The followers of the Peacock Angel believe they are facing their 73rd genocide. Many are already scattered across the corners of the earth, more are fleeing for their lives from their latest persecutors, and some are dying of thirst on a scorching desert mountainside. The Yazidis have run out of places to call home.
It is not often you can record the moment when an ancient religion’s home is finally wiped out. But this week might mark that moment for the Yazidis, one of the most colourful bands of worshippers in the Middle East.
More than all other inhabitants of the fragmented violent mess that is modern Iraq they had reason to fear the jihadists of the Islamic State, who term them devil worshippers. They thought they were safe in an enclave in the north of the country, where they were protected by Kurdish forces, even when Islamic State’s Toyota truck-mounted warriors came sweeping through Iraq from the south-west.
But then a second wave attacked, and overwhelmed their biggest town, Sinjar, driving them out and into the desert. About 100,000 are thought to have made it to camps and other places of refuge further north, inside the Kurdish Autonomous Region itself. But thousands more — estimates range from 10,000 to 40,000 people — are now surrounded in the fierce July heat of the Iraqi desert, all exit routes cut off.

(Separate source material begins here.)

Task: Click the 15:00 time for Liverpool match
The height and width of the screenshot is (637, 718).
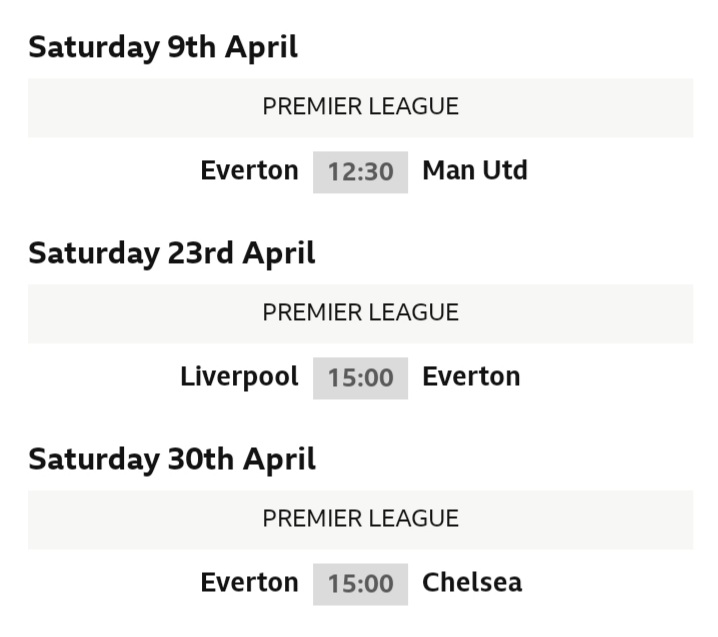Action: pos(360,378)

But no one will be able to say it could not have been foreseen. The more prejudiced of their Sunni Muslim neighbours always despised the Yazidis, using them as bogeymen to frighten their children. There is reason for their association with devil worshippers, though hardly a good one. The semi-deity worshipped by the Yazidis, known as Malek Tawwus, or the Peacock Angel, can easily be identified with Satan — the Peacock Angel, like Lucifer, fell from grace but in the Yazidis’ eyes was pardoned and restored to glory. To the Yazidis’ enemies, Malek Tawwus really is Satan, and if you are a jihadist of the Islamic State variety, that means they can be killed with impunity. The threats have already been circulating on jihadi Internet forums.
The truth, of course, is somewhat different. While many in the Middle East see Yazidism as a breakaway sect from Islam or Christianity, it is in fact an entirely separate, pre-existing religion with its own belief system. Yazidis do not believe in heaven or hell, but in reincarnation, which they call the soul “changing its clothes”. Their religious practices certainly mark them out. They never wear the colour blue. They are not allowed to eat lettuce. Many of the men wear their hair in long plaits that make them resemble nothing so much as Asterix and Obelix, while others keep wildly thick, untrimmed moustaches.

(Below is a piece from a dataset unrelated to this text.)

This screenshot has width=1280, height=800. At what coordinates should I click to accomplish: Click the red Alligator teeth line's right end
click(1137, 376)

They practise a form of institutionalised elopement, where a man must “kidnap” his bride with her own consent, but without her parents’ knowledge. They believe one of their holy books, the Black Book, was stolen by the British in colonial times and is kept somewhere in London. While the origins of their beliefs are shrouded in mystery, they have kept their religion alive through the Talkers — Yazidi men who are taught the entire text of the missing book by heart as children and pass it on to their own sons in turn. Far from being devil worshippers, they find even the mention of the word ‘Satan’ so profoundly offensive that Iraqis used to warn visitors to their villages in the Sinjar region not to say it.
Less mysterious is the history of persecution to which they have been subject. It is not just for religion; ethnically Kurdish, they are a minority within a minority, in a tough region. In Turkey, they were once forced to carry identity cards that listed their religion as ‘XXX’, as if it was too unspeakable even to write, until almost the entire community fled to Europe. In Georgia and Armenia, they were forced out by nationalist movements after the fall of the Soviet Union, while in Syria most fled religious persecution.

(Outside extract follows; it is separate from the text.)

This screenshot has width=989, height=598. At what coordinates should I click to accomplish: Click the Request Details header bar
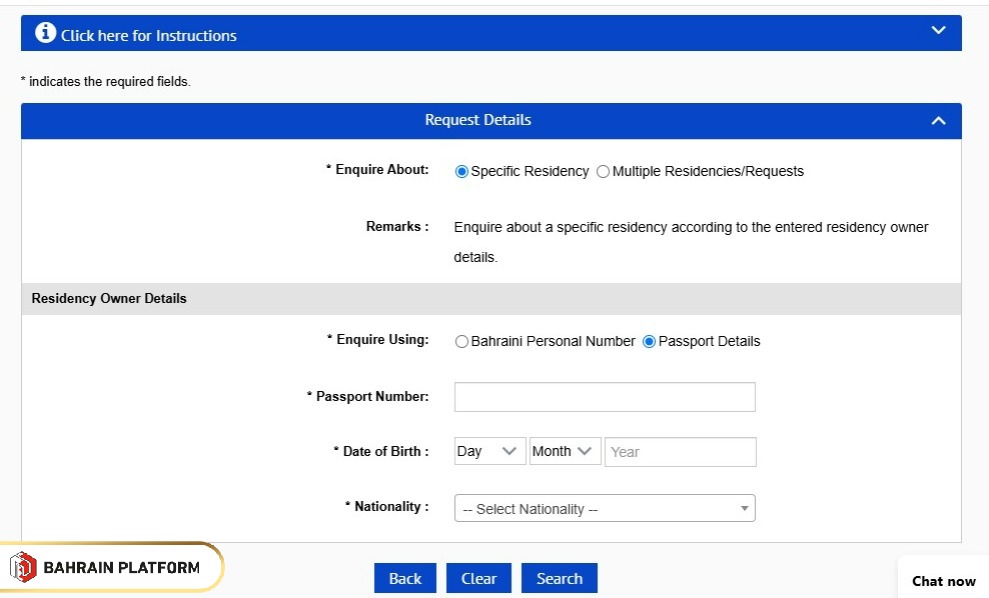pos(478,121)
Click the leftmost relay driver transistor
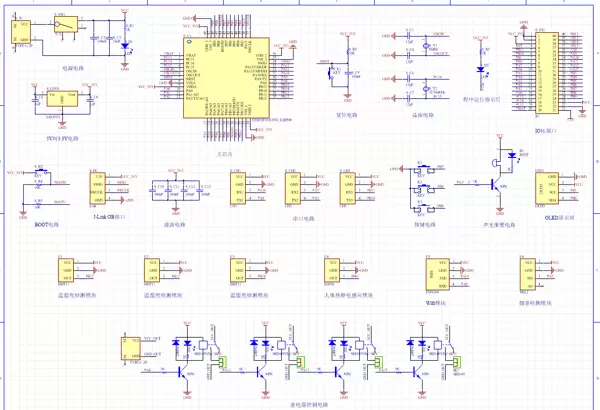This screenshot has width=600, height=410. [182, 372]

In Iraq alone they survived, though their situation has been precarious, particularly since the rise of Sunni extremist groups in the region around them during Iraq’s civil war.
Now there are fears for their continued existence in their homelands. “We are calling for the outside world to send military assistance,” says Telim Tolan of Denge Ezidiyan, a Yazidi expat organisation in Germany. “If help doesn’t come soon, I’m not afraid a genocide will start, I’m afraid it will already be finished.”
The question now, for the first time, is whether even Kurdistan is safe. In recent years, the Kurdistan Autonomous Region, as it became, has been a beacon of prosperity and stability, ruled over by two clans, the Talabanis and Barzanis, in a quasi-democratic system, both more or less friendly to both the West and Iran. Their defence forces, the Peshmerga, had a reputation for being the only efficient fighters in the country. Even they, though, have proved less of a match for Islamic State than promised. Ironically, despite being friends with the West and recipients of much western investment, the Peshmerga have not been supplied with the West’s weaponry, which must go through Iraq’s central government in Baghdad. The central government naturally does not like the Kurds’ undisguised ambition for independence.
Will Kurdistan be a new ‘red line’ for Washington? There is no sign it will be. The Christians, with their history and western ties, the Yazidis with their Peacock Angel — none of these have been a red line. The Kurds may have to defend themselves. One hopes they will do better than they did for Iraq’s frightened minorities.